¡Ay señoras! ¿Recuerdan ustedes cuando la queja imperante hacia los hombres en lo que a cuestiones de alcoba se refería eran sus prisas? No hace tanto tiempo (la que aquí escribe apenas ha rozado la treintena) desde que el cliché reinante retrataba a los hombres como amantes rápidos, de movimientos automatizados, y con mucha prisa por llegar al ansiado final. ¿Quién se iba a atrever a afirmar entonces que el juguete que ha revolucionado la masturbación femenina iba a tener entre sus virtudes justo estas características? Fue en el último trimestre de 2019 cuando las ventas del Satisfyer® aumentaron un 440% en comparación con cifras anteriores. Estaba en boca de todas y todas lo queríamos probar. Entre las reseñas del producto — algunas verdaderamente hilarantes: “Producto nefasto. Destruye familias. Mi mujer ni me mira” — destacaban su inmediatez para llegar al orgasmo y la amenaza de extinción de los hombres. Satisfyer® en mano, hordas de mujeres exhibían una sexualidad fanfarrona que bien se asemejaba a la de las pandillas de pajilleros adolescentes.
Sobre la rapidez, cada cual tendrá sus preferencias, aunque cuesta creer que nos hayamos olvidado de ese disfrute de los preliminares que tanto habíamos reivindicado. Parece ser que hayamos salido prestas a conquistar la cumbre de la montaña sin parar a recrearnos en los placeres del camino. ¿Estaremos imitando también a los hombres en su concepción del placer?
Lo de desvincularnos del otro, o más bien lo de presumir de ello, adquiere tintes preocupantes.
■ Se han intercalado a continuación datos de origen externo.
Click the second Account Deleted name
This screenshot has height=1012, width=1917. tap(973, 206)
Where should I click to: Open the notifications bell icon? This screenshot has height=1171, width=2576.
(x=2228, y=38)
En un mundo que tiende a ser cada vez más aislado e individualista, la conexión emocional y el establecimiento de vínculos parecen desprestigiarse para dar paso a un fastfood de las relaciones. Alimentamos, ahora dentro de nuestras sábanas, esa falsa ilusión tan infantil de que podemos solitos, podemos con todo y no necesitamos de nadie.
Para unas es el invento del siglo, para otras la productividad del capitalismo llevada hasta nuestros clítoris, para muchas un orgasmo sin complicaciones. Sea como fuere, no podemos quitarle el mérito de contribuir a uno de los grandes cambios de las últimas décadas y que resulta fácil de apreciar de manera intergeneracional: la masturbación femenina (antes escondida, negada, ponzoñosa) dejó hace tiempo de ser un tabú, y con ello las mujeres hemos tenido más fácil lo de apropiarnos de nuestro deseo sexual.
No es que prescindamos de ser deseadas es que estamos diciéndolo claro: “Oigan ustedes, nosotras también deseamos”.
Reducir el debate feminista sobre la sexualidad a cuestiones como la prostitución, los abusos, la pornografía o la gestación subrogada nos aleja de nuestro papel de sujeto para pintarnos una vez más como ese objeto que tanto hemos rechazado ser.
Es también tarea del feminismo rescatar nuestro deseo, nuestras fantasías, nuestra manera propia, personal y exclusiva de disfrutar de la sexualidad. Y para que unos y otras podamos liberarnos de roles sexuales complementarios y encorsetados, tendremos que darle a nuestro deseo el protagonismo que merece, y hacerlo de manera incansable: en las manifestaciones, en las plazas, en las calles, en las pistas de baile, en las redes y en las camas. Feminismo y placer sexual femenino han de ir irremediablemente de la mano. Y nosotras, ya se sabe, por el feminismo lo que sea.